Un vagón de tren. / l.o.
Si en el tren te toca un asiento en el de sentido contrario de la marcha no ves venir el paisaje. Más bien lo vas dejando atrás. Ves lo que ya recorriste, no lo que está por venir. Hay gente que lo detesta, lo de ir en el sentido contrario de la marcha.
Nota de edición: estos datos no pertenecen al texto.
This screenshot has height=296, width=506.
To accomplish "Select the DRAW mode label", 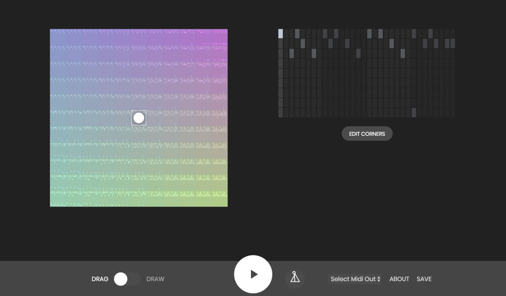I will pyautogui.click(x=155, y=279).
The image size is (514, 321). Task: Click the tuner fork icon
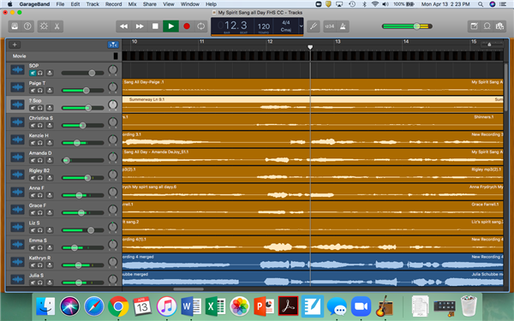(x=313, y=27)

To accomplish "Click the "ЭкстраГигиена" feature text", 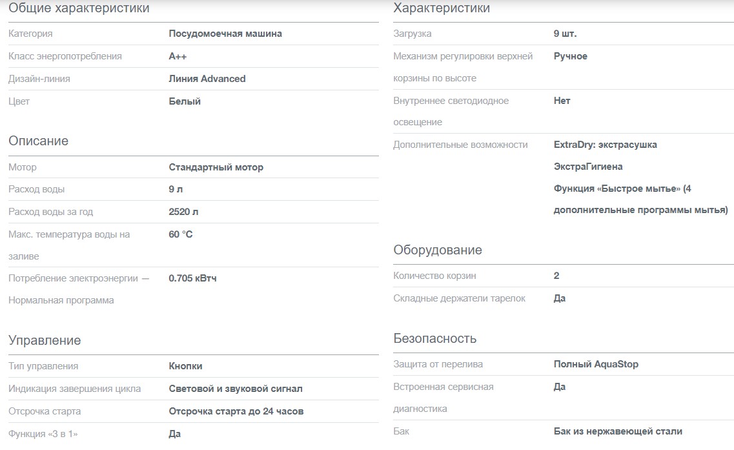I will click(588, 167).
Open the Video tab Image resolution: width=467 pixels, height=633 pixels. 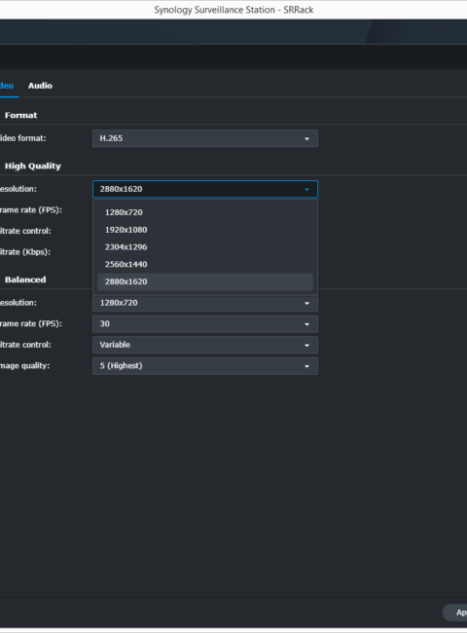click(7, 86)
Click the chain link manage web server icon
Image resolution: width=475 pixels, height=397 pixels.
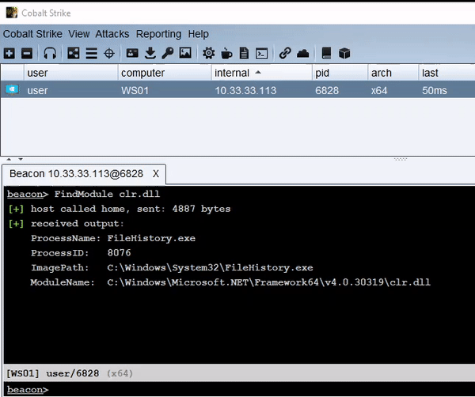pyautogui.click(x=285, y=54)
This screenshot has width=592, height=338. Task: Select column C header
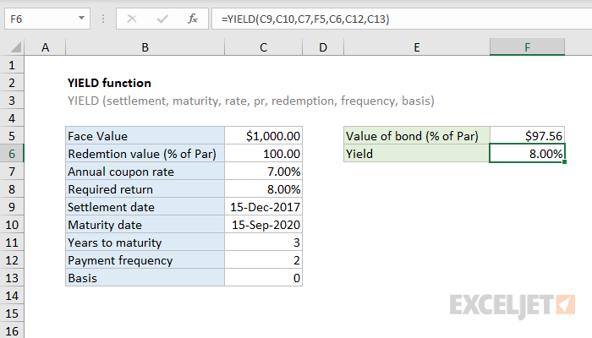[x=263, y=48]
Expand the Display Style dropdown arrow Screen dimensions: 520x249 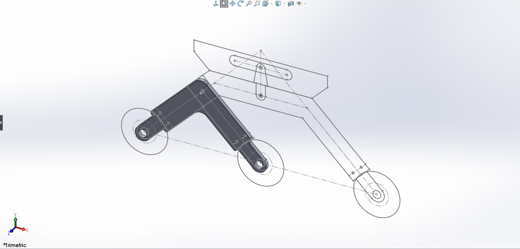point(284,4)
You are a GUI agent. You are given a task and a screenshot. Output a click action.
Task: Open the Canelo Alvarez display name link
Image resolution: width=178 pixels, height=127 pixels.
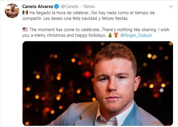point(38,6)
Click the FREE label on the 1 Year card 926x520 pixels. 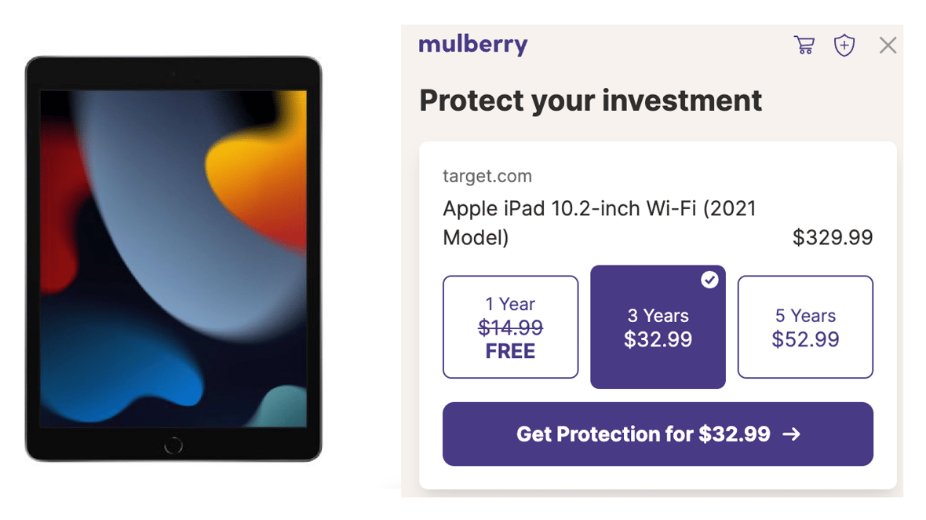pyautogui.click(x=510, y=350)
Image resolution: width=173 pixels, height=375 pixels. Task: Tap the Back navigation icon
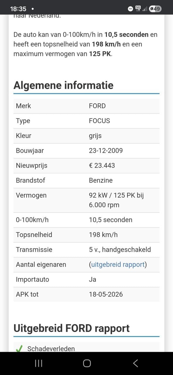(135, 363)
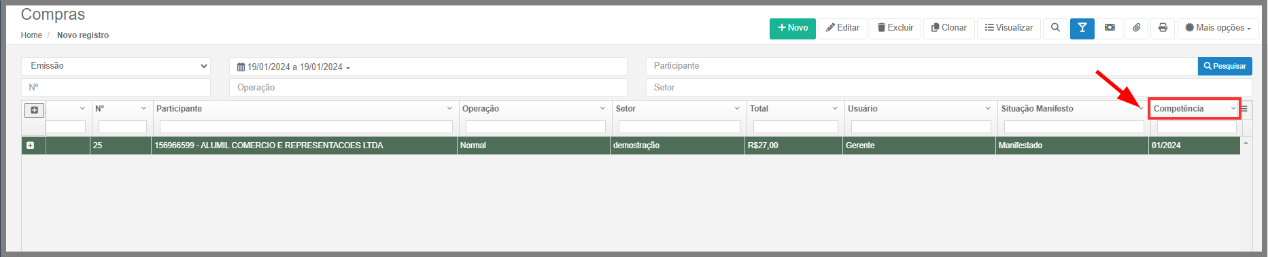Open the grid column menu icon
Viewport: 1268px width, 257px height.
1244,109
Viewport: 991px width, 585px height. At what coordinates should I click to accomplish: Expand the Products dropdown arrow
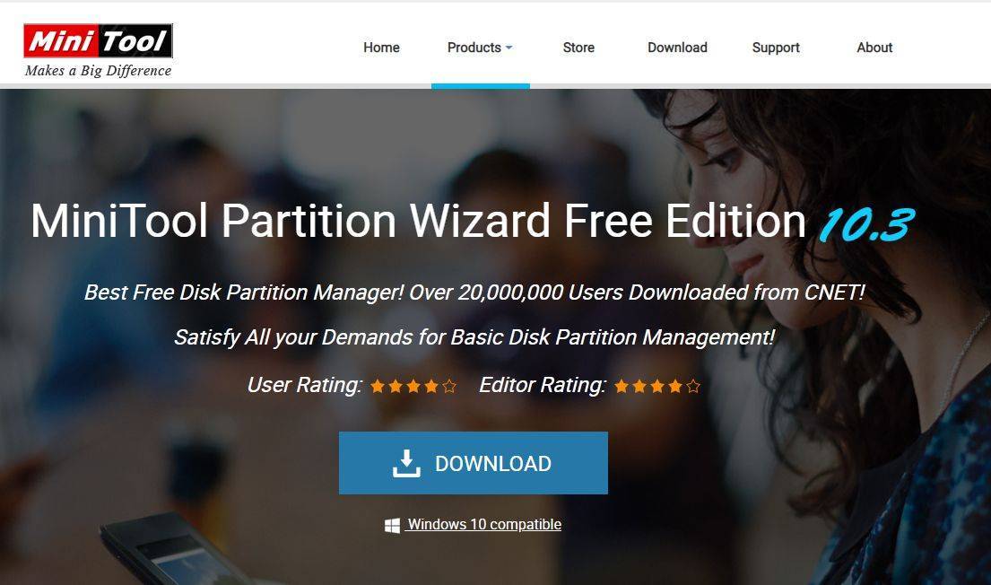[509, 48]
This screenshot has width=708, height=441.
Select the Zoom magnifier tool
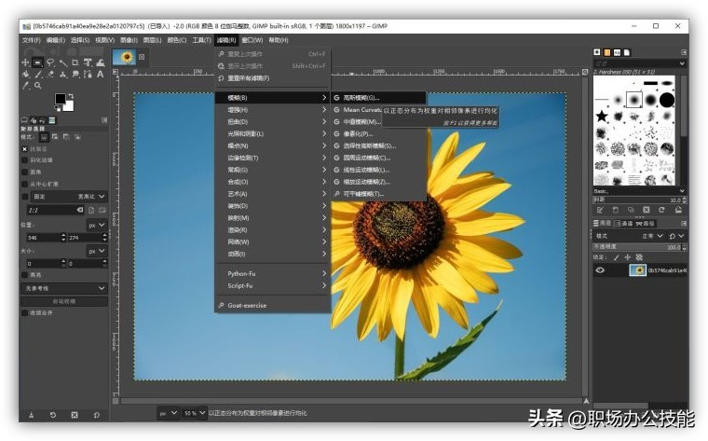pyautogui.click(x=38, y=85)
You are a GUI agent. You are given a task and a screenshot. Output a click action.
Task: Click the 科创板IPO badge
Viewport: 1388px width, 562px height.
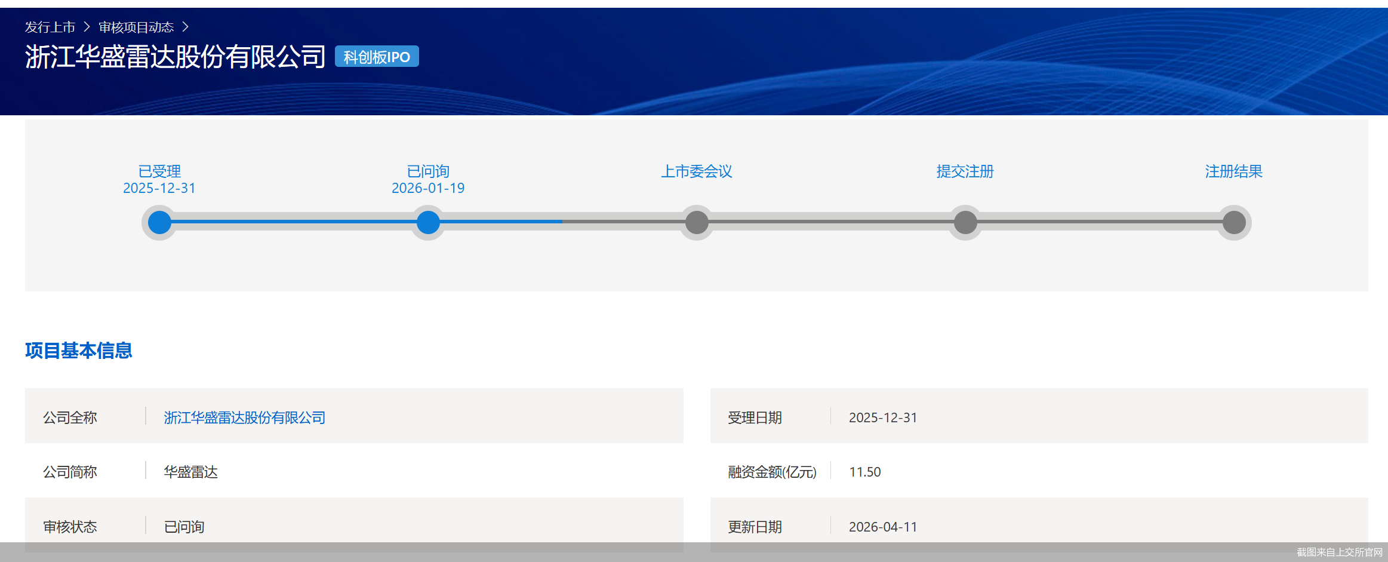click(377, 57)
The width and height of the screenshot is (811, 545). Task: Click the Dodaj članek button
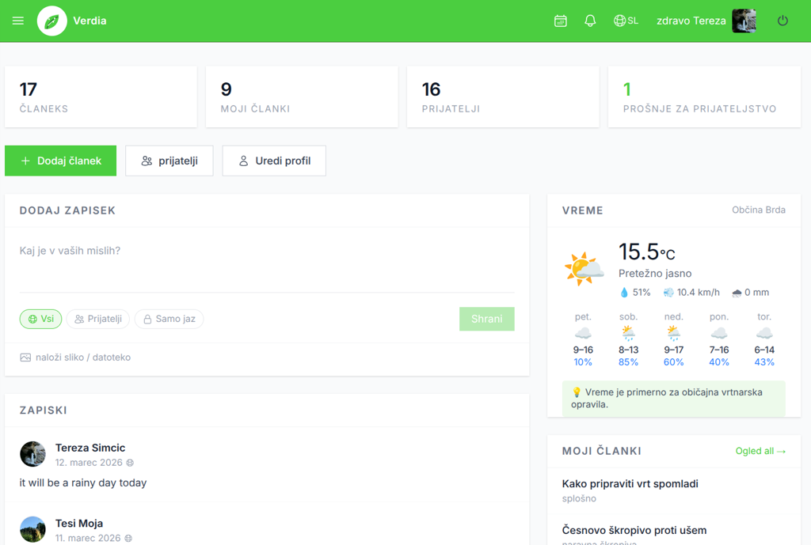(x=61, y=161)
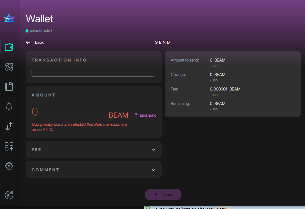Image resolution: width=305 pixels, height=209 pixels.
Task: Collapse the SEND form with the Fee chevron
Action: (x=154, y=149)
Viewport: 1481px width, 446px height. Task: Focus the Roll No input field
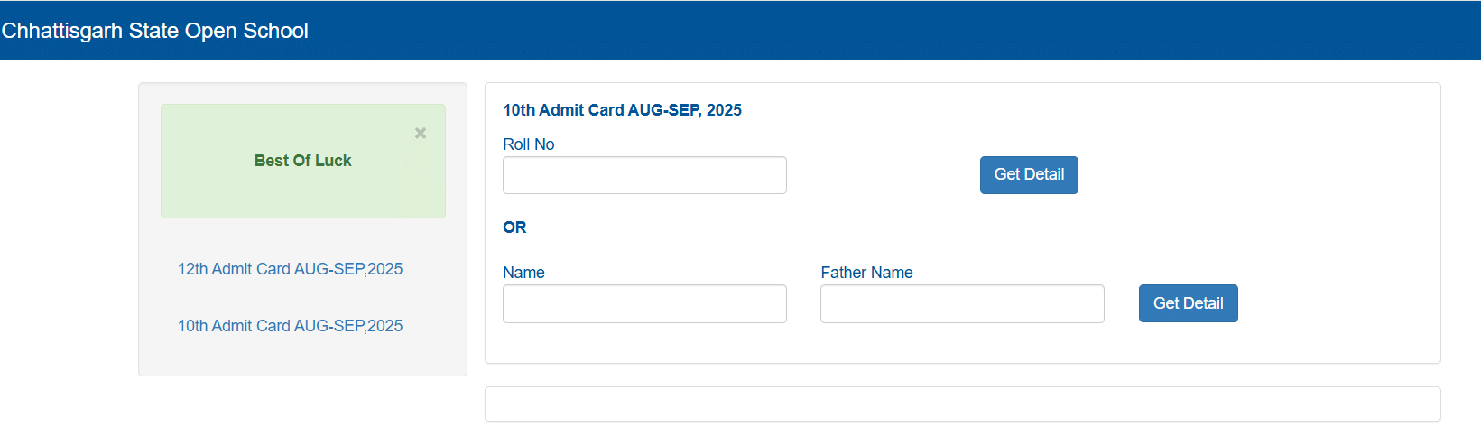pyautogui.click(x=644, y=175)
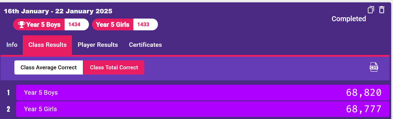
Task: Click the 68,820 total score
Action: tap(364, 93)
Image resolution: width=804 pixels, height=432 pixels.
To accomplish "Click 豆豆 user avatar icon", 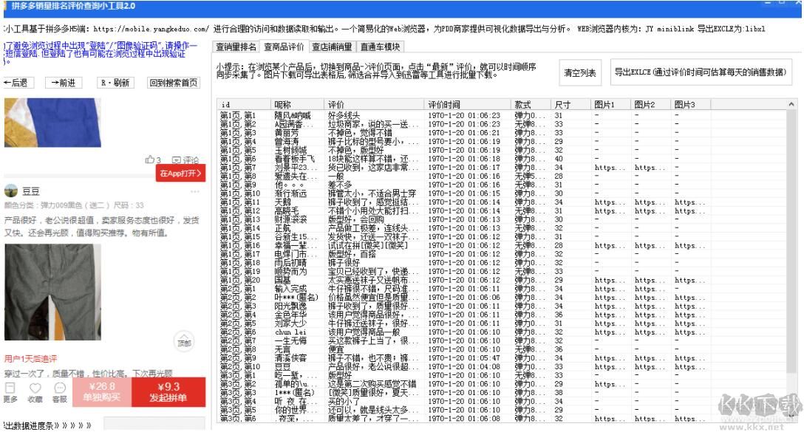I will 10,191.
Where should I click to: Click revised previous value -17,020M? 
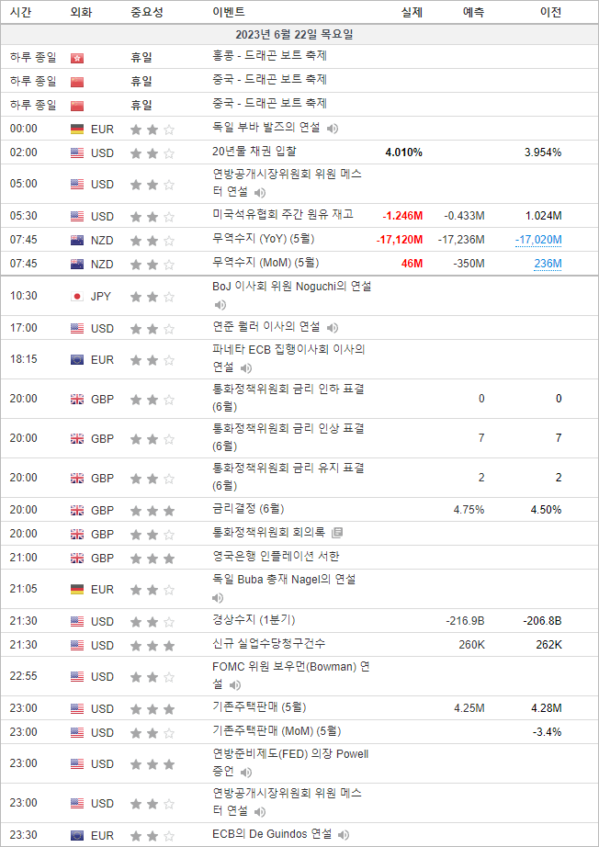pyautogui.click(x=537, y=240)
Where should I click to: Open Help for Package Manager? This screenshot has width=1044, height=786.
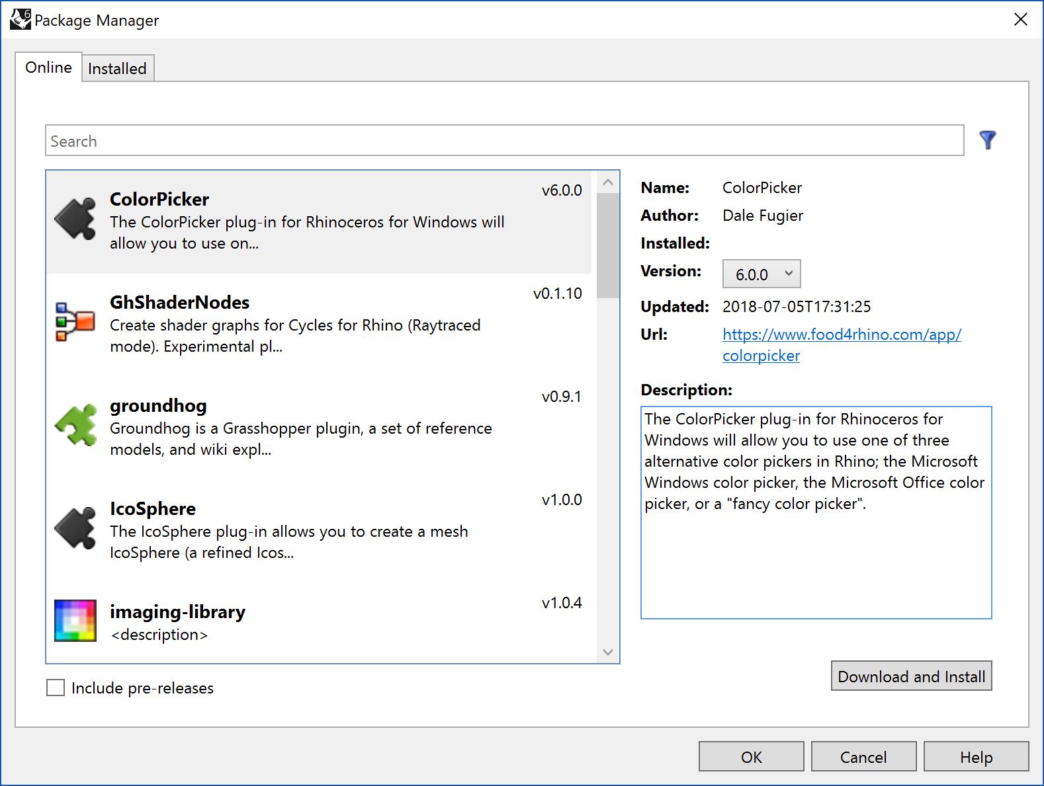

Se marean, se cabrean, se ponen de mal humor, sacan el teléfono y comienzan a contarle su desventura a su tía abuela de Azuqueca o a su primo de Sabadell. La Renfe, y los otros operadores, deberían preguntar a sus pasajeros si son más de porvenir o de pasado, aunque, claro, también puedes elegir tú el asiento por Internet acorde a tu manera de ver (o no ver) la vida. Luego si te hacen caso o no es harina de vete a saber qué costal. Si vas a favor de la marcha, de pronto divisas tu ciudad y sufres un alegrón o una depresión pero si vas a contramarcha no ves tu ciudad, ni sus intenciones respecto a ti, hasta que no la tienes encima.
Pero el colmo es ir en un asiento de esos de cuatro, a contramarcha, con dos extraños enfrente. Ven antes que tú, juegan con ventaja. Y a lo mejor, encima, se van poniendo ciegos de pan con atún o inclusive mortadela italiana y tú vas con tu café bebío sin más.
La llegada a la estación nos iguala a todos y al poner pie en tierra podemos ya mirar donde nos dé la gana o dónde nos dé la vista mientras que los que iban dándole a la mortadela miran cómo han puesto perdido de migas el suelo.
En esto de la marcha y contramarcha del tren no faltan los que no tienen preferencia. Robert Kennedy dijo una vez que siempre y en todo momento, en Estados Unidos hay un treinta por ciento de gente a la que todo le da igual. Y si no lo dijo, debería haberlo dicho. Yo opino que en España ese treinta por ciento existe también y se retroalimenta de y con otro treinta que es inflexible en sus posturas. Y ahí estamos, ¿estamos? El otro cuarenta por ciento, que, como en ‘Amanece que no es poco’, un día montamos en bicicleta y otro leemos a Faulkner. Y a veces nos dejamos en manos del destino y compramos a ciegas un billete de tren, para que el azar decida si vemos por anticipado, si los olivos nos atropellan o si nuestra ciudad nos es hostil o nos abraza. Sentaditos.